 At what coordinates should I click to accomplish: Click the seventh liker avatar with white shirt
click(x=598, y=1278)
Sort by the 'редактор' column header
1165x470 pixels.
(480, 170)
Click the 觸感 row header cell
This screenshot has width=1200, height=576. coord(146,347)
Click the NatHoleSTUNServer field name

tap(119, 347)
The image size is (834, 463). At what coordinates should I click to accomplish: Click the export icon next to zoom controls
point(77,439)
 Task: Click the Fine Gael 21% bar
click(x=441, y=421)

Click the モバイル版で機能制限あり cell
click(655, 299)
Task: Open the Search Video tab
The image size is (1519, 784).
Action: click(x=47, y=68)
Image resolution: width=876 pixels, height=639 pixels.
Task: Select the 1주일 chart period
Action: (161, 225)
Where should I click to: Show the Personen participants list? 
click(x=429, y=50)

→ WORK REQUIRED:
Set down all of the data above, word for word.

→ RESULT FOR THIS TASK:
 At what coordinates should I click to accomplish: Click the seventh liker avatar with white shirt
click(x=598, y=1278)
Sort by the 'редактор' column header
1165x470 pixels.
(480, 170)
Click the 觸感 row header cell
This screenshot has width=1200, height=576. coord(146,347)
Click the NatHoleSTUNServer field name

tap(119, 347)
The image size is (834, 463). At what coordinates should I click to accomplish: Click the export icon next to zoom controls
point(77,439)
 Task: Click the Fine Gael 21% bar
click(x=441, y=421)

Click the モバイル版で機能制限あり cell
click(655, 299)
Task: Open the Search Video tab
The image size is (1519, 784).
Action: click(x=47, y=68)
Image resolution: width=876 pixels, height=639 pixels.
Task: Select the 1주일 chart period
Action: (161, 225)
Where should I click to: Show the Personen participants list? 
click(x=429, y=50)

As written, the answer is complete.